DATA RECORDS:
================

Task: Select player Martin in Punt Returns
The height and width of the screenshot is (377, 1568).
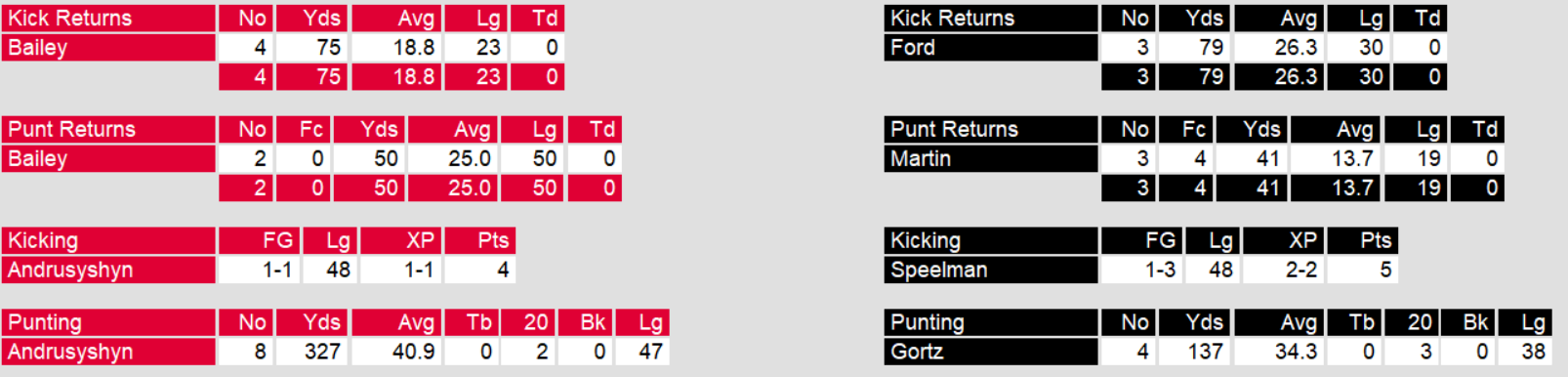Action: click(991, 159)
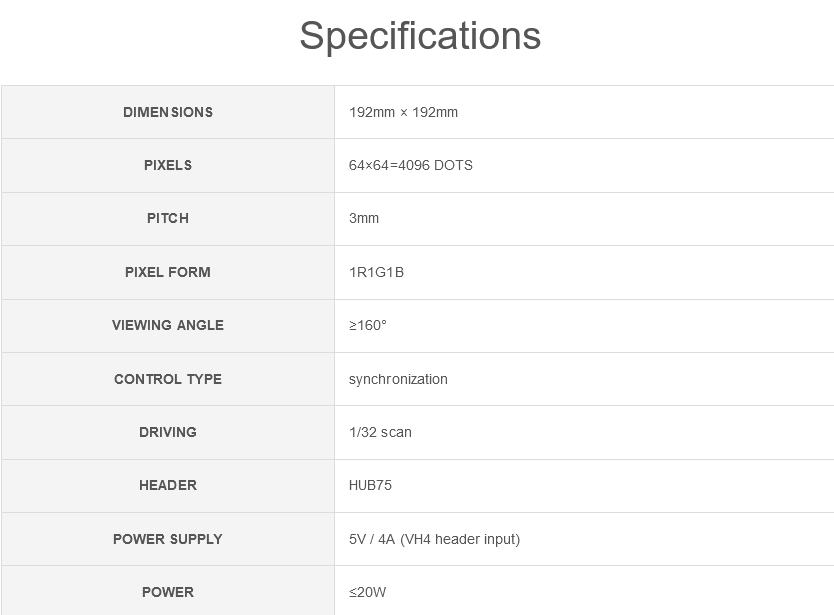Select the PIXEL FORM label

coord(168,272)
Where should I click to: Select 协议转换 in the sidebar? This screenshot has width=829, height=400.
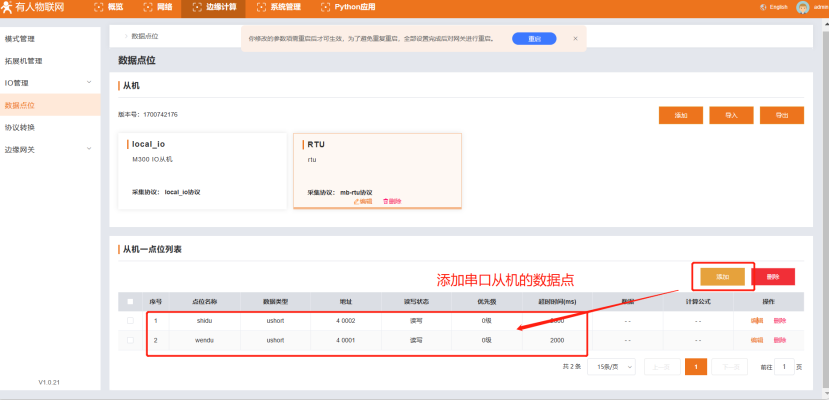(x=20, y=127)
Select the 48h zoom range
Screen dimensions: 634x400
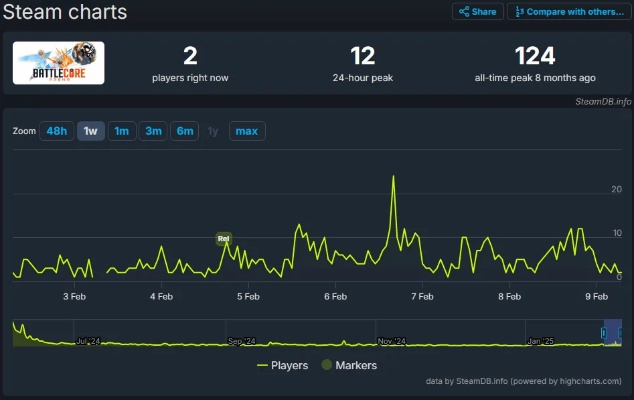coord(56,131)
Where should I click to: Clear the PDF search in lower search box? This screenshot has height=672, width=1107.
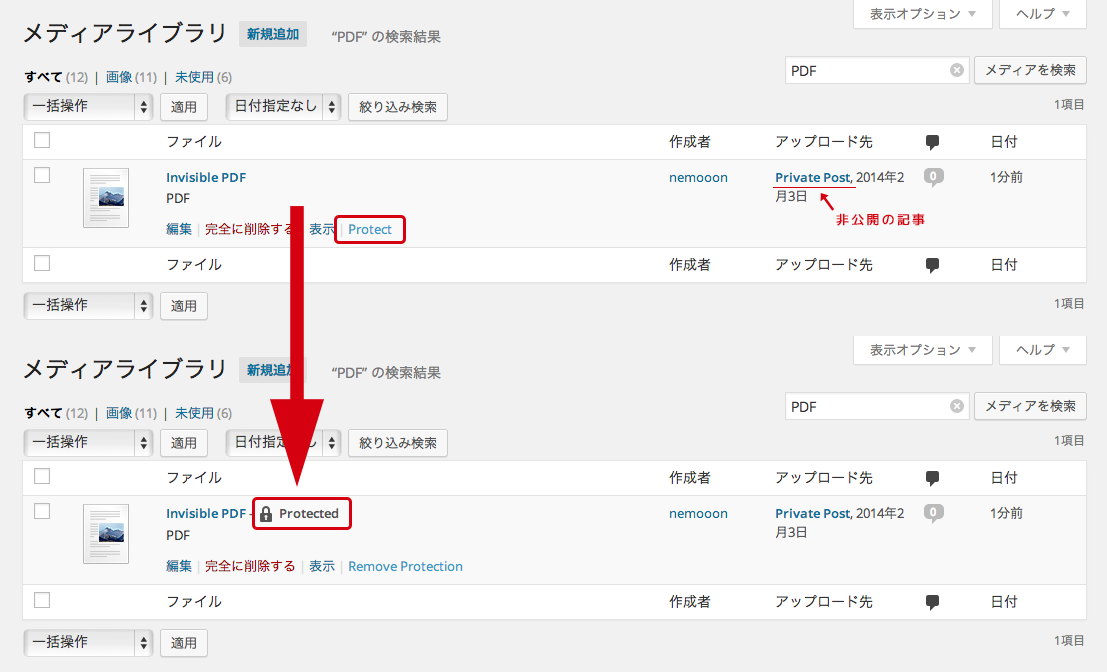click(957, 406)
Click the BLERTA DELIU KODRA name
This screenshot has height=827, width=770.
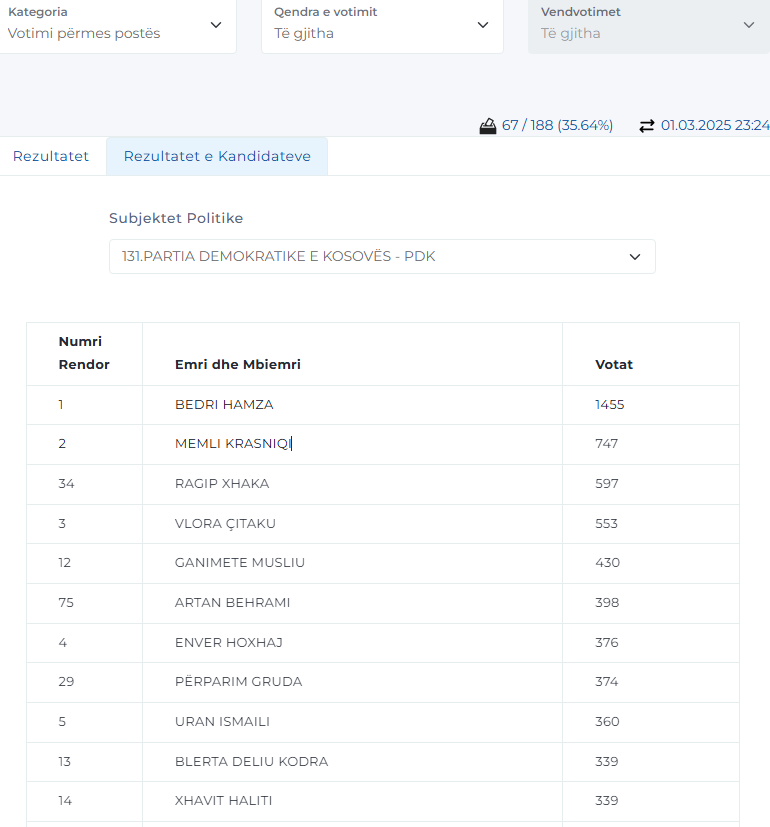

================

THE PROBLEM:
Set down, word for word, the line that holds "Where should I click to: Clear" and all lines after it to the end of the entries above, but not the pictures.

ANSWER TO THE EXERCISE:
Where should I click to: Clear the PDF search in lower search box? This screenshot has height=672, width=1107.
click(957, 406)
Click the BLERTA DELIU KODRA name
This screenshot has height=827, width=770.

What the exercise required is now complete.